Değerli arkadaşlar, Sosyal Sigortalar Kurumunun bu ekonomik darboğaza düşmesinin en önemli nedeni, malî ve idarî yönden özerk dememize rağmen, özerk olamayışıdır; yani, yönetiminin devlet ağırlıklı oluşu ve onun varlıklarını istediği gibi kullanabilmesi, ucuz devlet tahvili olarak kullanabilmesi ve sağlık alanında yapılan yatırımların, nüfus hareketlerine göre değil de, politik nedenlerle, değişik yerlerde, hakkı olmayan yerlerde yapılması nedeniyle, Sosyal Sigortalar Kurumunun o duruma düştüğünü hepimiz biliyoruz.

Yine, bakıyoruz, bin veya binbeşyüz sigortalısı bulunan herhangi bir yerde, Sosyal Sigortalar Kurumu bir hastane kurmuş. Değerli arkadaşlar, orada hastane kurmasına gerek var mı? Sosyal Sigortalar Kurumunun malını bu derece çarçur etmeye gerek var mı? Olsa olsa, belki, sağlık istasyonu olabilir; hatta, o hizmeti orada satın alabilirsiniz; ama, öyle yapılmamış, ne yapılmış; sırf politik nedenlerle, oralara hastaneler açılmış, çarçur edilmiş.

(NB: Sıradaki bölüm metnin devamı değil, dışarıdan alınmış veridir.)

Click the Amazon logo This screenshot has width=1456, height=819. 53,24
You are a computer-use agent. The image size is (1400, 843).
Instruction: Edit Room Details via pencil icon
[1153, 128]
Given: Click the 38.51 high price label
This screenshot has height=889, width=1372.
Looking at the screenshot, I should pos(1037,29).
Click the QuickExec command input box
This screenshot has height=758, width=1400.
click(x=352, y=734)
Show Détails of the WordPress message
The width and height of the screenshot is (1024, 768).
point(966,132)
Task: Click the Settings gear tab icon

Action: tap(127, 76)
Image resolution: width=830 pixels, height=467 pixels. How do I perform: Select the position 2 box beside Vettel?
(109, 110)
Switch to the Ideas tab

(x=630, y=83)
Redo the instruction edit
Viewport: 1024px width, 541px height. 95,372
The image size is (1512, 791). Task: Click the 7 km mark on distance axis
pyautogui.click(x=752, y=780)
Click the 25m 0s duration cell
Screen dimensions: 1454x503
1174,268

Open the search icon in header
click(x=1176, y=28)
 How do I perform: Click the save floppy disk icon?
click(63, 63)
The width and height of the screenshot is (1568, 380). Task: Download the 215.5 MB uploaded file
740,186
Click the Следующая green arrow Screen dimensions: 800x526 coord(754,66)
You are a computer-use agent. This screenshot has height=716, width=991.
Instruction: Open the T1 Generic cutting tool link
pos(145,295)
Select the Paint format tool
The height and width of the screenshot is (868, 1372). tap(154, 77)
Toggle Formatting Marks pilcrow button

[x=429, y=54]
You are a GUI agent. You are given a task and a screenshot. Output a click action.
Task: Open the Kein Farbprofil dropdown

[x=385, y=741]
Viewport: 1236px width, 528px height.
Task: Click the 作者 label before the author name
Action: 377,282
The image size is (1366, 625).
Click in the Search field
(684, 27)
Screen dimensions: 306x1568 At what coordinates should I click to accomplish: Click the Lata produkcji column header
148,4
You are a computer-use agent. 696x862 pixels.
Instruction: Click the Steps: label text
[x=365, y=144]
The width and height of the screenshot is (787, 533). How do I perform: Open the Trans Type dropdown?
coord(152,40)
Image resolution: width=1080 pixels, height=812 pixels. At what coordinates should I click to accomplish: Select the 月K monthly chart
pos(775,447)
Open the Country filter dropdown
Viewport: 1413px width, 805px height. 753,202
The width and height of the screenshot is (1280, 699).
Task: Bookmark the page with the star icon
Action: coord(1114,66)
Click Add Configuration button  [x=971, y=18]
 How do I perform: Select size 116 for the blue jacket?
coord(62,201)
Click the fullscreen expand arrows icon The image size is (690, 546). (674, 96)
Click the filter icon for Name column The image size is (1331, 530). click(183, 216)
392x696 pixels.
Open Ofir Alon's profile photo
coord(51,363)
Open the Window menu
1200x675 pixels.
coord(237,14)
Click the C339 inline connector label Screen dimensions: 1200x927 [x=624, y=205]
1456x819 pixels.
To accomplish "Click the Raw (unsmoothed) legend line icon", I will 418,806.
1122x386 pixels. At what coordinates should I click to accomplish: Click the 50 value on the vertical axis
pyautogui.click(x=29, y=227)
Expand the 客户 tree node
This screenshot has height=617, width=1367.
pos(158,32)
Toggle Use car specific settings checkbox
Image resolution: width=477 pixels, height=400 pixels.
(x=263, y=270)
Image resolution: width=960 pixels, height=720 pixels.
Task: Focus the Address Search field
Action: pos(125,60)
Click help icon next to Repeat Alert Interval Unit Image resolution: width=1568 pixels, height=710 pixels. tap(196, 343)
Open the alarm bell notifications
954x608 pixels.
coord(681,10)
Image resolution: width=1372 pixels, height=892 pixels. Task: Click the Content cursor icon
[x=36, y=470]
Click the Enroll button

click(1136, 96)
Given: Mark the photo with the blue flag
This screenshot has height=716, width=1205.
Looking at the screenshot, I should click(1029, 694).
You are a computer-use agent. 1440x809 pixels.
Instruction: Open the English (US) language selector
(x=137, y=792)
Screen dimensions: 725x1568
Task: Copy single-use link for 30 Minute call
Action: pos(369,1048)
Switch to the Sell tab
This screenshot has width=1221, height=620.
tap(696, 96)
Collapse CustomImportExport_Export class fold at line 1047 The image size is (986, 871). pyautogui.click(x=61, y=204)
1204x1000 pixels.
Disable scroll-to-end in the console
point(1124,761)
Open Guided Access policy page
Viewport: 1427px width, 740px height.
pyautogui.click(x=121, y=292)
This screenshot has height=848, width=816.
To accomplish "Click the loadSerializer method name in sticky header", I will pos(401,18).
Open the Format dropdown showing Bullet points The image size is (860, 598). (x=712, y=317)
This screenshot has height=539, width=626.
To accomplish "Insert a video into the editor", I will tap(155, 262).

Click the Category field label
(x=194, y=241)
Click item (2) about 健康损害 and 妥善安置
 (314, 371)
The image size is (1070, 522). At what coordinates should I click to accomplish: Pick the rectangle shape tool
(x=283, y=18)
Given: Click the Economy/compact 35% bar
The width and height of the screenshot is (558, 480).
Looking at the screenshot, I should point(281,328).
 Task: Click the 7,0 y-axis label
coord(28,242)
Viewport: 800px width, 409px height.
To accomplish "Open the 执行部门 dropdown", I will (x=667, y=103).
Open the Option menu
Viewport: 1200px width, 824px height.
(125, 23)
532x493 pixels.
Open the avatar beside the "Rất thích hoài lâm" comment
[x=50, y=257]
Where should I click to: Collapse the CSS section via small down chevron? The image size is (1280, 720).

İşte, burada da, aynı şekilde, yönetiminde, hak sahiplerinden kimsenin olmaması nedeniyle, paralarının nasıl kullanılacağına, nasıl değerlendirileceğine kendileri karar veremeyeceklerdir. O nedenle, burası da, politik oynamalara müsaittir; o nedenle yanlıştır. Eğer, yönetimi oluşacaksa, hak sahiplerinin o yönetimde bulunması gerekir; o nedenle yanlıştır arkadaşlar.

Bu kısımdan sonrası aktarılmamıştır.